EXTRAIT DU TEXTE:
↓↓↓

Les acariens rouges sont les plus craints parce qu'ils induisent des
dégâts plus importants que les autres. Il ressort des entretiens
que la tomate et la grande morelle sont les cultures qui seraient les plus
attaquées par ce ravageur. « ...je sais que vous
n'êtes pas agronome, mais vous savez quand-même tout ce qui est
légumes exotiques ! Ces légumes là sont très
attaqués, très attaqués, très attaqués parce
qu'ils ne sont pas dans leur milieu normal, donc ce sont ces légumes qui
ont tendance à être très-très
pulvérisés par les maraichers parce que c'est ça qui
donne...Ces légumes ont une valeur marchande assez élevée
comparée à nos légumes traditionnelles, donc ils font tout
et tout pour les avoir au bout » [Agent de l'INRAB]. Face aux
problèmes qu'ils rencontrent, certains maraichers ont
décidé de ne plus produire la grande morelle et la tomate.

↑↑↑

DONNÉES FOURNIES:
↓↓↓

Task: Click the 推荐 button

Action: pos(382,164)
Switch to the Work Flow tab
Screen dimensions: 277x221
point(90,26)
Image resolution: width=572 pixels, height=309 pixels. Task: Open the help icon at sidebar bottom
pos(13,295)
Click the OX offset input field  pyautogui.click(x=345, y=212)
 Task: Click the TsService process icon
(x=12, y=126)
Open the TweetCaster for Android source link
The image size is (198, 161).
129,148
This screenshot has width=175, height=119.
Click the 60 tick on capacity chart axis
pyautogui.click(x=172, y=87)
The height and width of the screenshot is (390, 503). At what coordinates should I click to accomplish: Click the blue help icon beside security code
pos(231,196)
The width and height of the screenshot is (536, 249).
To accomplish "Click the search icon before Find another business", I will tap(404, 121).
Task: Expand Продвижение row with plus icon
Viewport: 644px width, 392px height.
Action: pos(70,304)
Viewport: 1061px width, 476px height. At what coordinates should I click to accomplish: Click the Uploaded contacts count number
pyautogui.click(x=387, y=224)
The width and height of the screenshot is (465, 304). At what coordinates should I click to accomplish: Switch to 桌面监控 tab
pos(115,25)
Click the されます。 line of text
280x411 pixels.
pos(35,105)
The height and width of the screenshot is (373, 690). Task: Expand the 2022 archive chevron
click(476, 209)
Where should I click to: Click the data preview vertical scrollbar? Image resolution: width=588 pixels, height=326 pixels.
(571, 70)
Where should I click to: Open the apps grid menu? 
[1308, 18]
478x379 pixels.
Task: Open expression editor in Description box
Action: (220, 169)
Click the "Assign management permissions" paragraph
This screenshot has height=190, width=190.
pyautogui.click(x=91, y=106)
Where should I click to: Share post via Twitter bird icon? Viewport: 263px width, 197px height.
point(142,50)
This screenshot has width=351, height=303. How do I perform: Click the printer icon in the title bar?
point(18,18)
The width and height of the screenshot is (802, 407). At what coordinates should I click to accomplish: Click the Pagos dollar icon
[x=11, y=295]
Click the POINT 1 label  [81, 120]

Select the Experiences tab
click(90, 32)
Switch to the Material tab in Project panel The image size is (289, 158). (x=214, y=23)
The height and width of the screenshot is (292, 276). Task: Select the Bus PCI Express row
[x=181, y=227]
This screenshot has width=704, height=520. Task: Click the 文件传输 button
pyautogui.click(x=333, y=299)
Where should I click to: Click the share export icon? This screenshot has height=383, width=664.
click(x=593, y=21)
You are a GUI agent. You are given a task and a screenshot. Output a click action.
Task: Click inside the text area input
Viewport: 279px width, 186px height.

↑↑↑

TRAVAIL DEMANDÉ:
1. Relevez, sans répétition, tous les noms de métiers ou de fonctions qui figurent dans le texte sur les acariens rouges.
2. Poursuivez le texte sur les acariens rouges après sa dernière phrase.

LISTE DES RÉPONSES:
1. agronome ; maraichers ; agent de l'INRAB

2.
Néanmoins, quelques uns, déclarent que si le champ était
bien entretenu, c'est-à-dire que les éléments nutritifs
avaient été apportés à temps et les traitements
respectés, il aurait été difficile à l'acarien de
nuire aux cultures. L'acarien est visible à l'oeil nu et se loge souvent
derrière la feuille disent-ils. Ce sont des nuisibles lorsqu'ils sont
dans le champ, « ils piquent et ça gratte le corps ;
les feuilles attaquées deviennent rouges et ne sont plus jolie à
voir » [Orou, 25 ans, maraicher à VIMAS] (voir
photo 9).
![](Construction-sociale-des-processus-decisionnels-en-matiere-d-usage-des-pesticides-par-les-maraiche12.png)
Photo 9 : Feuille de
grande morelle attaquée par les acariens sur le site de
VIMAS
Source : ABDOULAYE
D'après les discours des maraichers, l'origine de ce
nuisible est incertaine. Il n'y a eu que des suppositions. Il a
été fait cas dans un entretien d'une origine impliquant le vent
de la mer qui est non loin du site, de l'air qui circule, ou encore de la
proximité avec une forêt qui jouxte l'aire de maraichage à
l'ouest.
La pression des ravageurs n'est pas homogène tout au
long de la saison, il existe des périodes à risque. C'est le cas
par exemple des acariens qui sont beaucoup plus fréquents en saison
sèche.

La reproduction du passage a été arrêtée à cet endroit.